Personal information
- Full name: Geoffrey Charles Sidney Bancroft Cooke
- Born: 8 September 1897 Westminster, London, England
- Died: 4 December 1980 (aged 83) Sunningdale, Berkshire, England
- Batting: Right-handed
- Bowling: Unknown

Career statistics
| Competition | First-class |
| Matches | 2 |
| Runs scored | 25 |
| Batting average | 12.50 |
| 100s/50s | –/– |
| Top score | 13 |
| Balls bowled | 217 |
| Wickets | 6 |
| Bowling average | 20.00 |
| 5 wickets in innings | – |
| 10 wickets in match | – |
| Best bowling | 4/39 |
| Catches/stumpings | 3/– |
- Source: Cricinfo, 20 April 2019

= Geoffrey Cooke (cricketer) =

English cricketer and British Army officer

Lt.-Col. Geoffrey Charles Sidney Bancroft Cooke (8 September 1897 – 4 December 1980) was an English first-class cricketer and British Army officer. Initially serving in the First World War with the Royal Garrison Artillery, he later attended the University of Cambridge following the conclusion of the war. After completing his studies, he served in the Royal Artillery from 1922-1948, serving in the Second World War. He also played first-class cricket for the British Army cricket team.

==Life and military career==
The son of Lt.-Col. Sidney FitzWyman Cooke and his wife, Alice Eliza Bancroft, he was born at Westminster and educated at Charterhouse School. After completing his education at Charterhouse, he served in the First World War with the Royal Garrison Artillery, enlisting as a second lieutenant in October 1916. After the war, he attended Pembroke College, Cambridge.

He graduated from Pembroke in 1922, upon which he reenlisted with the Royal Artillery. He was promoted to the rank of lieutenant in September 1922. He was seconded to the Experimental Establishment at Shoeburyness in April 1924. He made his debut in first-class cricket for the British Army cricket team against the Royal Navy at Lord's in 1925, before making a second first-class appearance for the Army against Cambridge University at Fenner's in 1926. He scored a total of 25 runs in his two matches, as well as taking 6 wickets with best figures of 4 for 39. He returned to the Royal Artillery in February 1928, and attended the Gunnery Staff Course in September 1929, during which he was promoted to the rank of captain in June 1930.

He returned the Royal Artillery in January 1931, but was seconded to the Pembroke Royal Garrison Artillery as an adjutant in November 1932. He transferred to the Glamorgan Royal Garrison Artillery in December 1933. He returned to Shoeburyness in November 1936, and by August 1938 held the rank of major.

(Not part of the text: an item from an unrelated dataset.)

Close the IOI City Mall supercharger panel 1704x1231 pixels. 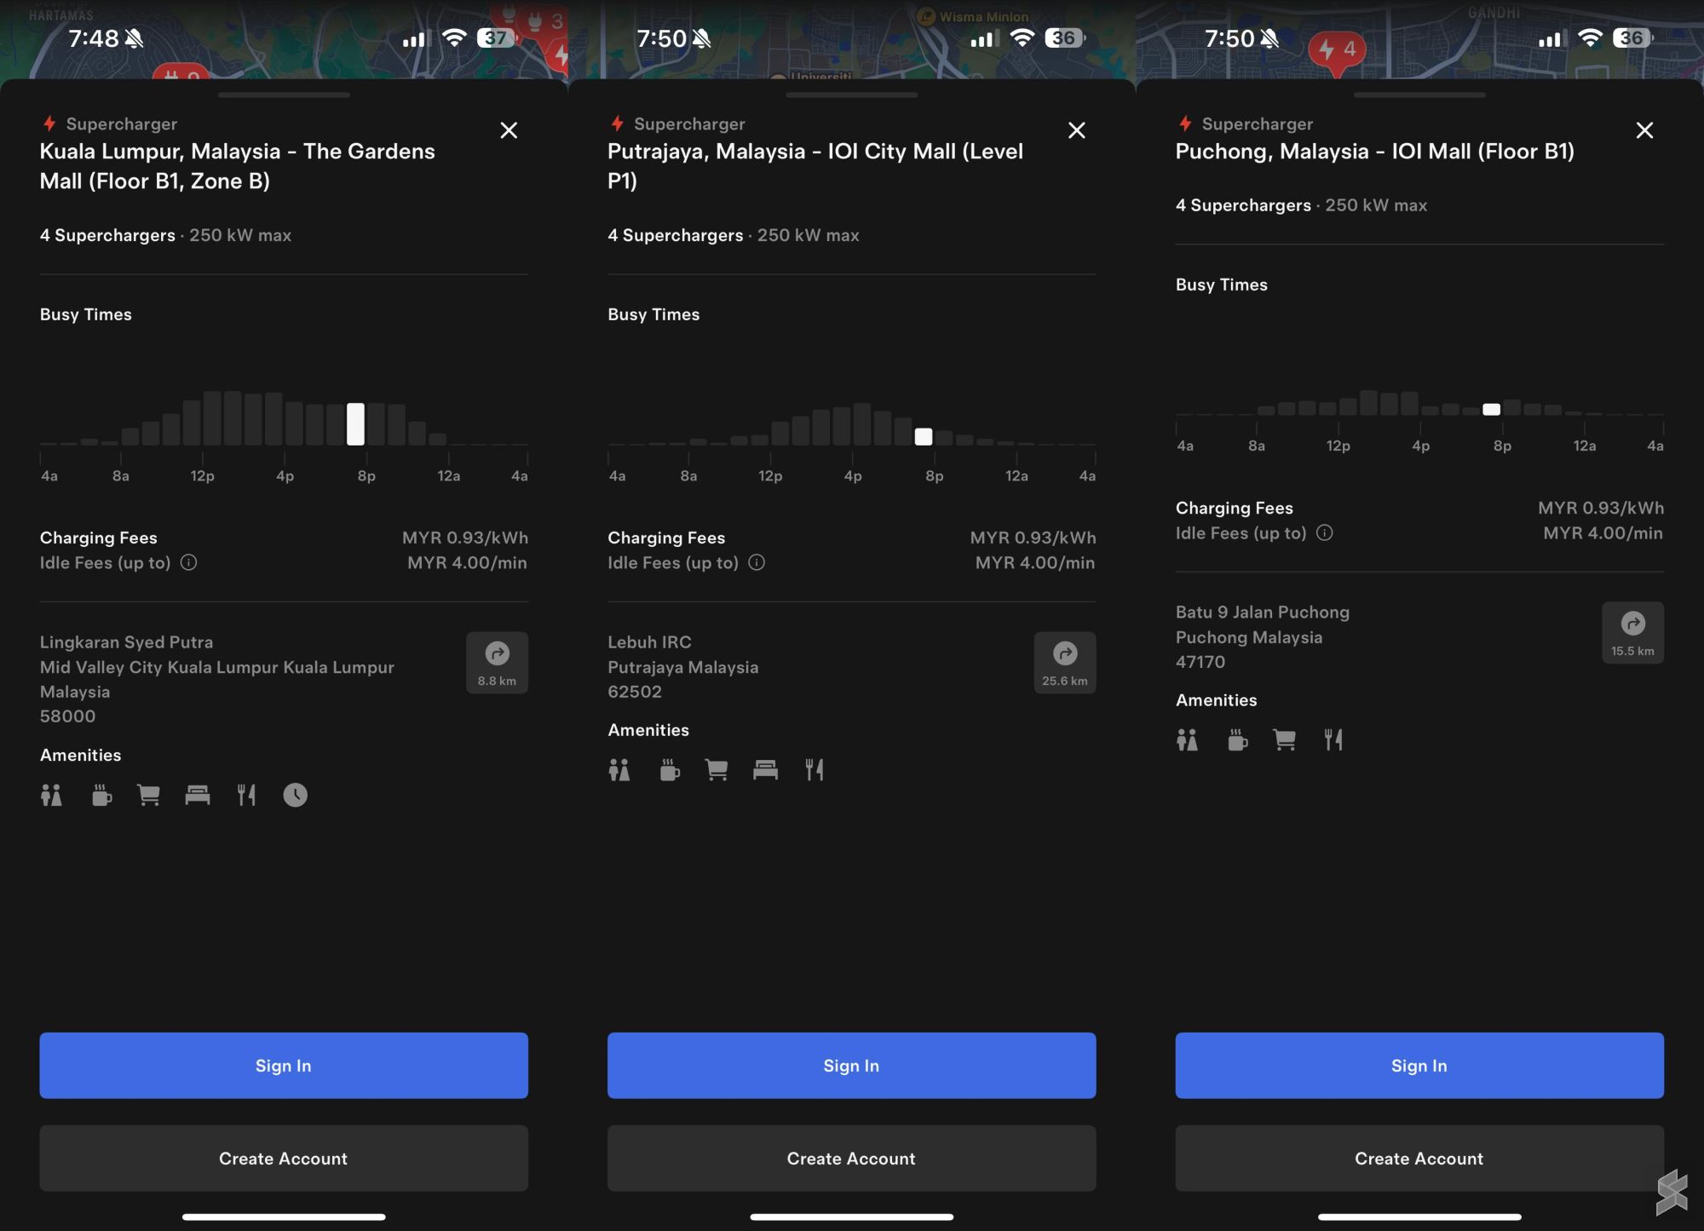(x=1076, y=130)
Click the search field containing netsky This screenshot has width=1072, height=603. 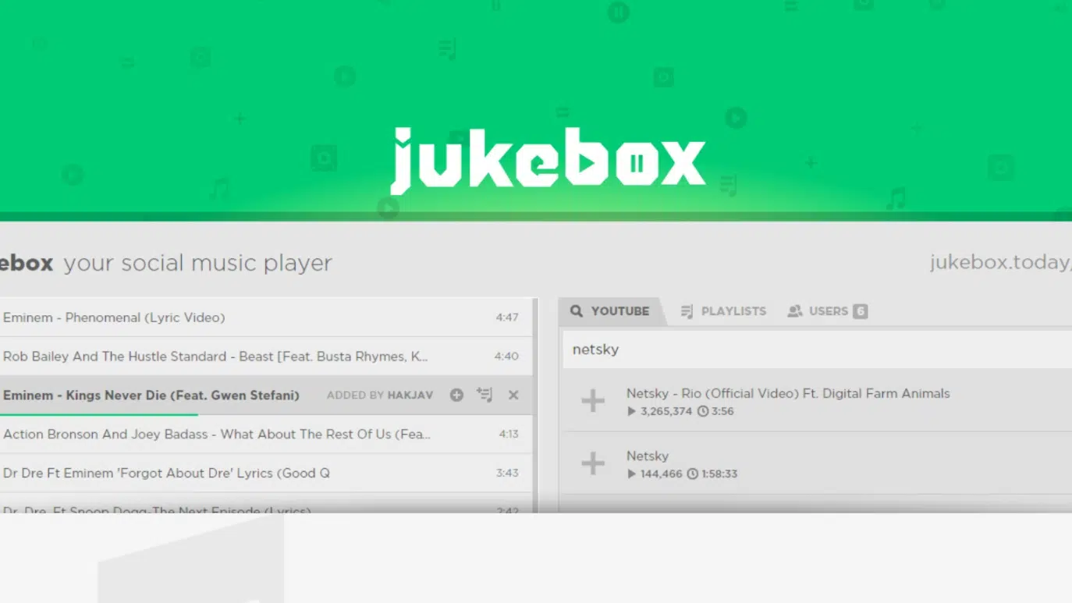(x=811, y=349)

Having served in the Second World War, he retired from active service in May 1948, at which point he was granted the honorary rank of lieutenant colonel.

He married Vivienne Paine in 1929. Their only daughter, Caroline Judith Vivienne, married Rollo Feilding, 11th Earl of Denbigh. Cooke died at the age of 83 in December 1980 at Sunningdale, Berkshire.